5. The method according to claim 3, further comprising re-examining the geographic identifier assigned to the addresses and the distinguishing between single-unit and multiple-unit addresses when over-counts are discovered in the comparison.

6. The method according to claim 1, further comprising categorizing each address by the lowest geographical level of information available.

7. The method according to claim 1, further comprising appending high level segment code assignments to the master address list.

8. The method according to claim 7, further comprising creating a summarized list of the master address list summarized to the ZIP+6 level.

9. The method according to claim 8, further comprising assigning a first address with a first ZIP+6 code with a segment code associated with a household when only one set of household data exists for the first ZIP+6 code.

10. The method according to claim 8, further comprising assigning a second address with a second ZIP+6 code with an averaged segment code when multiple household records share the second ZIP+6 code.

11. The method according to claim 9, further comprising appending the segment code to the master address list.

12. The method according to claim 1, wherein the additional geographic identifiers include at least one of the group of ZIP+6, ZIP+4, ZIP code, Census Block Group, and tract.

13. A method of market segmentation, comprising:

creating a master address list coded with ZIP+6 geographic identifiers;

assigning a segment code to an address in the master address with a unique ZIP+6 code; and

appending the segment code to the master address list.

14. The method according to claim 13, wherein creating the master address list includes:

removing duplicate addresses in the master address list;

coding addresses in the master address list with additional geographic identifiers;

summarizing the addresses into at least on of the graphical identifiers; and

comparing the summarized addresses to an estimate from another source.
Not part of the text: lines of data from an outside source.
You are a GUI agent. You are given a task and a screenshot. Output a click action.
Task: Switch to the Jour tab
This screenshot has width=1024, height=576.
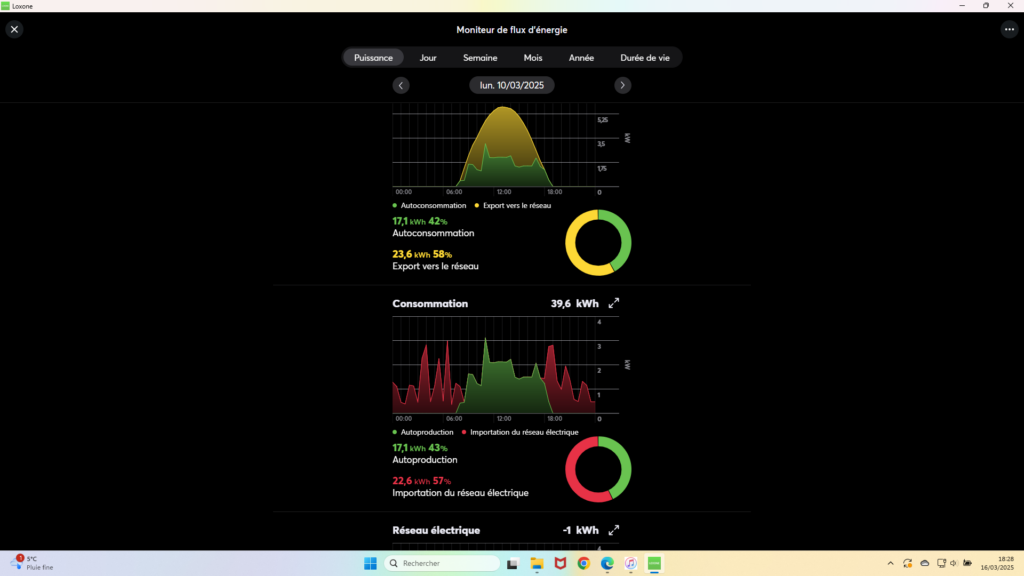(428, 58)
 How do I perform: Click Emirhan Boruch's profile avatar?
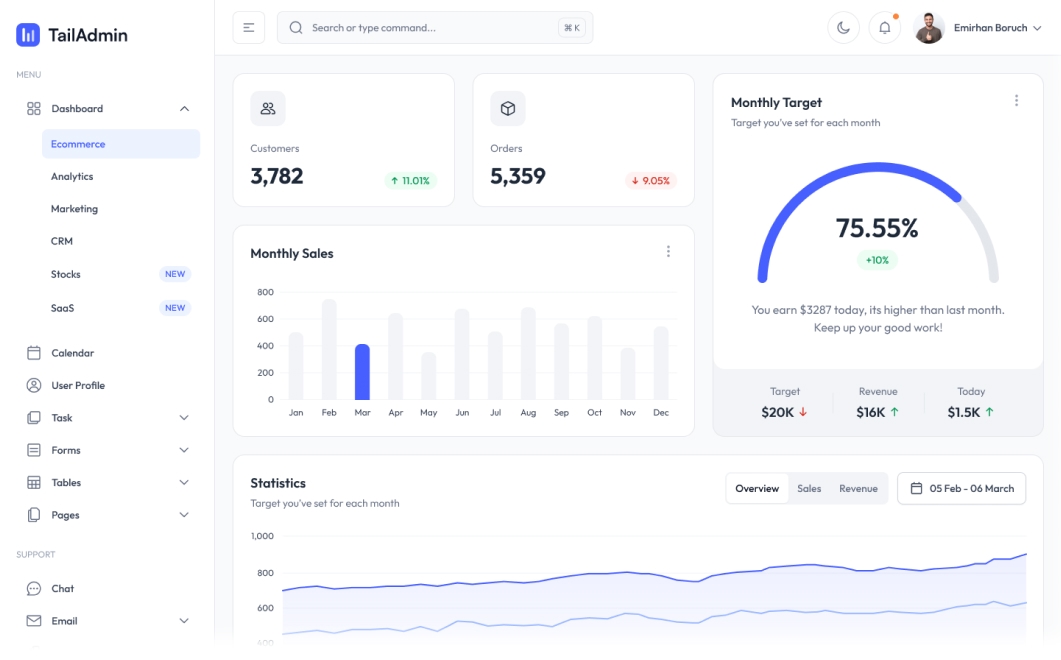(929, 27)
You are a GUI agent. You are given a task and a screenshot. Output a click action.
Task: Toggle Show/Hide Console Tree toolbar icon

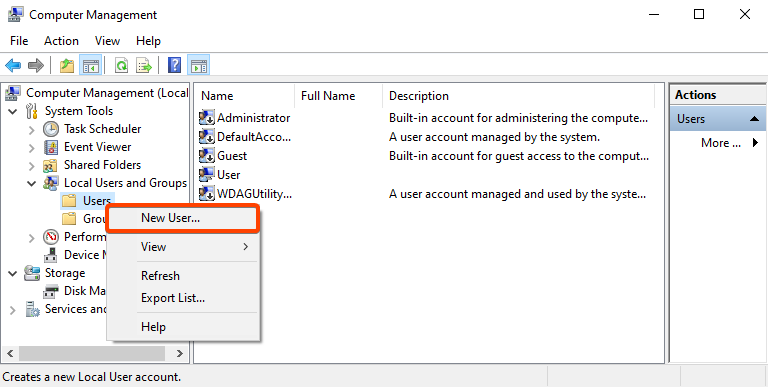click(91, 65)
15. The method according to claim 14, further comprising inserting token records in the master address list when under-counts are discovered in the comparison.

16. The method according to claim 14, further comprising creating preliminary housing unit and household counts for each address.

17. The method according to claim 16, wherein creating preliminary housing unit and household counts includes distinguishing between single-unit and multiple-unit addresses.

18. The method according to claim 17, further comprising re-examining the geographic identifier assigned to the addresses and the distinguishing between single-unit and multiple-unit addresses when over-counts occur in the comparison.

19. The method according to claim 13, wherein assigning the segment code includes assigning a first address with a first ZIP+6 code with a segment code associated with a household when only one set of household data exists for the first ZIP+6 code.

20. The method according to claim 13, wherein assigning the segment code includes assigning a second address with a second ZIP+6 code with an averaged segment code when multiple household records share the second ZIP+6 code.

21. A system for market segmentation, comprising:

means for creating a master address list containing a plurality of residential addresses;

means for removing duplicate addresses in the master address list;

means for coding addresses in the master address list with additional geographic identifiers;

means for summarizing the addresses into at least one of the geographic identifiers;

means for comparing the summarized addresses to an estimate from another source; and

means for inserting token records in the master address list when under-counts are discovered in the comparison.

22. A system for market segmentation comprising:

means for creating a master address list coded with ZIP+6 geographic identifiers;

means for assigning a segment code to an address in the master address with a unique ZIP+6 code; and

means for appending the segment code to the master address list.